Cologne (Germany) (AFP)

Video games responsible for shootings in the United States and elsewhere? Consumers and professionals gathered this week at Gamescom, one of the largest in the industry in the world, defend accusations lately including Donald Trump.

The US president held video games partly responsible for the killings that killed 31 people in Texas and Ohio in early August.

"We need to put an end to the glorification of violence in our society (...) This includes the horrific and horrifying video games that are now commonplace," Trump said in the wake of two shootings that shocked United States. In 2018, after a slaughter in Parkland, he even accused video games of "changing the thoughts of younger".

Without going that far, the World Health Organization (WHO) last year recognized as a disease the "video game disorder", namely the persistent and addictive use of these games.

- "Theories without proofs" -

"As a player, you're used to hearing this type of criticism but I'm not careful because it's not serious," said 22-year-old Celina Bausch, speaking of "theories without proof".

Manga in hand, she waits her turn to test the latest version of "Call of Duty" series of famous video games shooting in situations of war and presented at the Gamescom show in Cologne, which ends on August 24 .

The goal in these games is "not to kill to kill but to privilege tactical progression" echoes Tim Köhler, 21, another fan of the same game.

For Julien Villedieu, general delegate of the National Union of Video Game (SNJV), representing the French industry, "reducing video games to violence is a mistake: from the moment it is proposed as part of a context, offered with a number of alternatives, we can consider that it is part of the universe "of the game.

- Catharsis -

From the beginning, the video game industry has been singled out for its supposedly harmful consequences on the behavior of users, especially young people.

In the United States, critics have been particularly intense after games such as Wolfenstein 3D (1992) and Doom (1993), popularizing the genre of violent shooter games in the first person.

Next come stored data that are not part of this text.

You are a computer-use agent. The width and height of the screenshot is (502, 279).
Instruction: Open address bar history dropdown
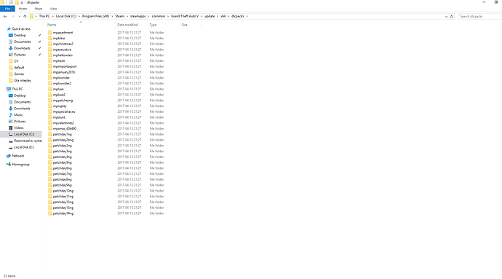point(446,16)
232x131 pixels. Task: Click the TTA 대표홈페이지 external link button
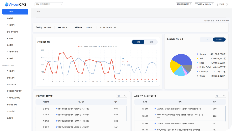click(184, 4)
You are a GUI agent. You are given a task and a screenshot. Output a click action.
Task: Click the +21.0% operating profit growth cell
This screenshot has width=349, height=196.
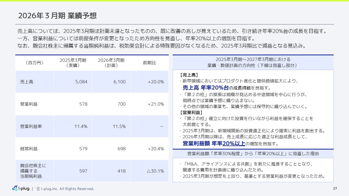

They continued after the killing of Columbine High School (13 deaths) in 1999, committed by two teenagers who could spend up to 15 hours a day in video games or that of high school Marjory Stoneman Douglas in 2018 (17 dead).

"The argument of Donald Trump is totally outdated.It is more than 20 years since studies on violence in video games and movies have completely deconstructed this argument," says AFP Pascaline Lorentz, sociologist and gender specialist .

"These studies say that there is no causal link between violence in games and violent acts perpetrated by players," she adds.

The violent games would even have a cathartic dimension, she says: "Letting go a good shot, it feels good.The body cries, screams, runs, strikes to get out some negative emotions. 'emotional and sensory balancing that is dangerous'.

The amateur of "shooting games" Tim Köhler is also surprised by the mis en cause: "We play worldwide video games but the main shootings occur in the United States. problem otherwise ".

Comparatively, in pioneering countries like Japan, where Nintendo, Sega or Sony, or South Korea, countries that spend more per capita on video games than the United States, such dramas are rare.